A good description says all of that. A poor one says "helps with PDFs."

Slide showing the SKILL.md specification
The SKILL.md spec. Keep SKILL.md under 500 lines; keep references one hop deep.

The slide that made the room go quiet was the security one.

Six patterns were laid out:

  • Prompt injection — instruction override, ignore-safety, hidden directives in comments, behaviour manipulation.
  • Data exfiltration — external URL transmission, env-var harvesting via API keys, file system enumeration, channel leakage to external.
  • Supply chaincurl | bash remote execution, obfuscated code, unpinned or vulnerable dependencies, typosquatting packages.
  • Excessive agency — unrestricted tool access, autonomous high-impact decisions, scope creep beyond stated purpose, unbounded resource access.
  • Rogue agent — self-modification, unauthorised persistence, memory poisoning across sessions, escalation to supervisory.
  • Trigger abuse — overly broad trigger patterns, invisible activation, keyword baiting, anti-refusal exploitation.
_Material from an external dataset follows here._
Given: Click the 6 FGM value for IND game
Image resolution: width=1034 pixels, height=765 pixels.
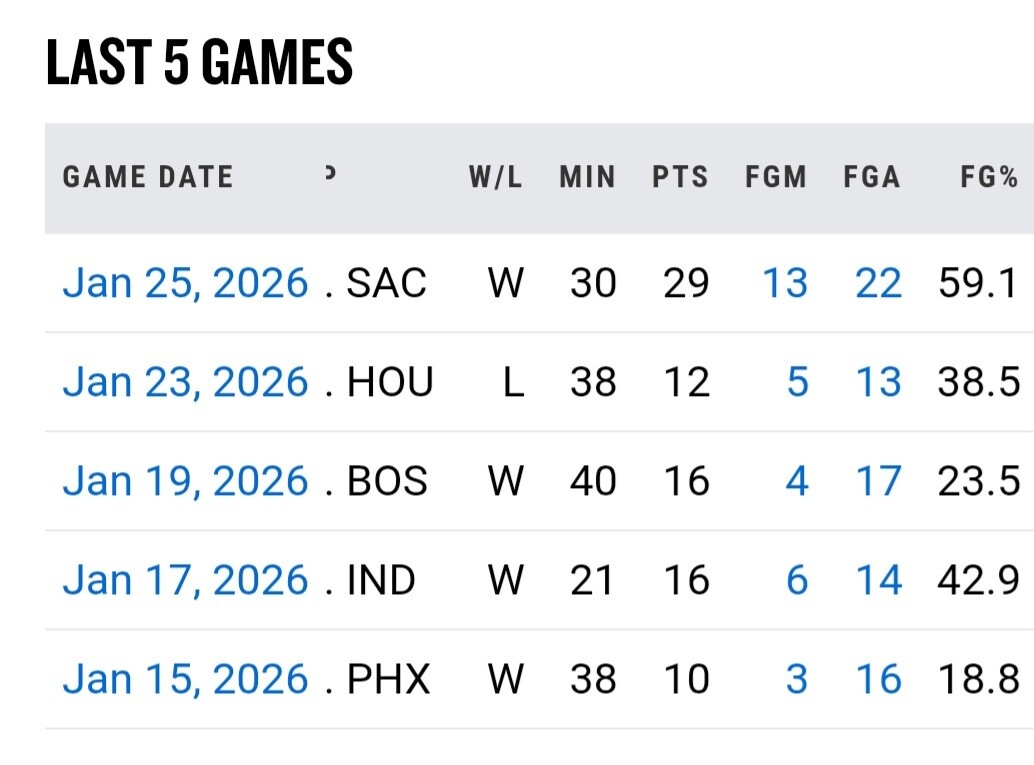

Slide showing six vulnerability patterns in skills
A skill is executable code with a friendly name. Review it like code.

The mitigation guidance was sensible and unglamorous: audit all files, not just SKILL.md; pin dependencies; gate archival; implement least privilege; test actions. The underlying point is worth repeating — a skill is code you're installing. The fact that it arrives as friendly markdown instead of a package doesn't change the threat model.

The expo floor

The booths avoided the usual brochure-and-lanyard trap by actually demoing things. Two stood out.

The first was Service Screener MCP + Amazon Quick — a deterministic Well-Architected assessment exposed to agents, turning findings into automated fixes. The demo flow was concrete: ask "what are my high-severity issues?", get findings grouped by service (Lambda, EC2, IAM, CloudWatch), then "fix the Lambda ones" → the agent proposes deleting unused functions and scoping over-permissive roles, you approve, remediations apply. The framing on screen — AI proposes, you approve — is exactly the pattern the keynote was arguing for.

Booth demo of Service Screener MCP with Amazon Quick
Service Screener MCP feeding Well-Architected findings to Amazon Quick, with human approval before remediation.

The second was pure fun with a serious core: the AWS Agentic Football Cup, where AI agents manage football teams — spending tokens on tactics, with live agent stats and match reports. Underneath the pixel art it's a legible demo of multi-agent systems competing under constraints. Golden Strikers took it 3–0.

AWS Agentic Football Cup demo showing a match with live agent stats
The Agentic Football Cup. Silly on the surface, a real multi-agent demo underneath.

AWS also used the floor to recruit — a Kiro Ambassador program offering community leadership, early access to Kiro releases, and swag support for meetups, with a Kiro backpack for the first 30 successful applicants.

Kiro Ambassador recruitment banner
"We want you!" — the Kiro Ambassador program.

Summary

  1. The workflow framing is right, and it's uncomfortable. Measuring AI by individual speed-up is easy and mostly meaningless. Pointing it at a workflow means confronting the handoffs and approvals your org has quietly built its structure around — which is why most teams don't.
  2. Spec-driven development is Kiro's actual differentiator. Not autocomplete quality. Reviewing a spec beats reviewing generated code, because you catch the misunderstanding before it becomes 400 lines.
  3. Checkpointing is what makes autonomy usable. Give an agent more rope only when you can pull it back cleanly. The rollback is the feature, not the safety blanket.
  4. Skills are code. A quarter of them carry vulnerabilities. Read them before you install them, the same way you'd read any dependency you're granting tool access to.
  5. Start your MCP server small. FiestaDB was four read-only tools and a thin wrapper. That's a weekend, not a quarter — and AgentCore is there when it needs to be a real service.